■ Assignment A
In the journal entries about a partner, how long did the call described under "Sweet Sunday" last?
■ Assignment B
Carry on the journal entries about a partner from the point where they stop, keeping their voice.
---- Excerpt
A partner is someone who  understands you or at least always trying to understand whatever the feeling is and is someone who you understand or at least you always try to understand whatever the feeling is is someone who want to care each other or at least always try to at least we try our best let the verdict tells what's best for us we will never have the ability to tell the future we have our present, now let's enjoy it now hoping our now will be our everyday your presence is a present for my present

Your Presence

Truly like a kind angel Soothing Cheering Is this heaven?

Sweet Sunday

Wow, we called for five hours and we still have many things to talk about in our mind. She showed me her pictures from high school. I like it when she tells me her stories about anything. She is the one.

Joy in Joy

The way you enjoy my existence It is so beautiful Thank you for being exist for me She showed my picture to her parents yesterday. I felt honored, I think for good and respectful women to introduce her partner to her family means that she is serious at some level. Today it happens that I cannot decide (again) about when should I go back to Medan. She understands me. She loves me. While I'm hating myself. I love her more for that. She is just perfect.

Laughing

I wish I wrote every moment that I made her laugh.  Those are precious moments I want to cherish.

Being Extremely Happy

.. in love is exciting and terrifying at the same moment. Here are the toughts that wander around my mind: - I love her and always want to be with her - I love her and want her to be always happy whether it's with me or not, I'm ready to let her go anytime as long as it's for the better for her - I can't let her go because I don't think I can find another partner as lovable as her I think I just make myself confused. Anyway, I don't know what the future holds but I'm so grateful that I've met such a lovely person.

When She's Busy

First of all I'm thinking of writing in a more detailed description such as writing names and stuff. Not sure yet. Recently she has started doing her daily activities such as studying and working, while I haven't. I miss her but I know it's for the better, and she also tells me that she is also missing me, so it feels much better. I love that her words can easily convert my negative thoughts into positive. I love her more and more each day, there's no end to that. We are not perfect, but she is perfect for me.
--------
---- The data
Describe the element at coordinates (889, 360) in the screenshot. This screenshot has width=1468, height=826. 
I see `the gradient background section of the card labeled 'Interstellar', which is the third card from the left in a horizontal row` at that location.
--------
---- The data
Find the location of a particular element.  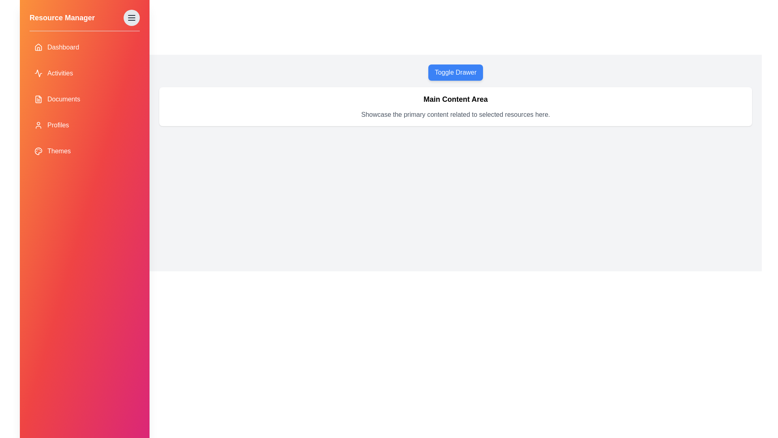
--------
■ Task output A
Five hours.

■ Task output B
If I Spend My Time Waiting for You to Write

If I spend my time waiting for you to write I think I can make a novel or movie script everyday That's how long it feels But I enjoy it The title would be Awaiting You I believe that is a cool title Please don't think that I feel sad or empty or anything negative when I'm waiting for you I've said this before and I will say it again I'm happy that I have you as someone to wait for

With the Right Motivation

It's possible to learn anything, including this Japanese culture that I'm learning. It also helps a lot that I'm already familiar with some of it. NB: She's always beautiful, but tonight there's something more to that.

Yuki no Hana

Kimi ga iru to donna koto demo Norikireru you na kimochi ni natteru Konna hibi ga itsumademo kitto Tsuzuiteku koto wo inotte iru yo ..... Donna kanashii koto mo Boku ga egao he to kaete ageru As long as we stay together I have a feeling that we'd be able to overcome any kind of hardship I sincerely pray that days like this will continue forever and ever ..... No matter what kind of sorrows I'll help you turn them into smiles

010620

I'm starting to make writing as a routine again. Don't start with thinking about paragraph structure or grammar, just write.  Today I learned how to play piano on laptop. It took a while for me to look for and adjust and set up the software to my own liking. I tested a some freewares and finally chose Everyone Piano. It has all the feature that I need. And tonight I showed what I learned to her. She was impressed, and I was happy even tho I still think it's not enough. I want to give much better performance for my loved one. I still have a long way to learn.

Welcome June

Wish the days will get better, the pandemic will be over, and this lovely relationship will stay forever.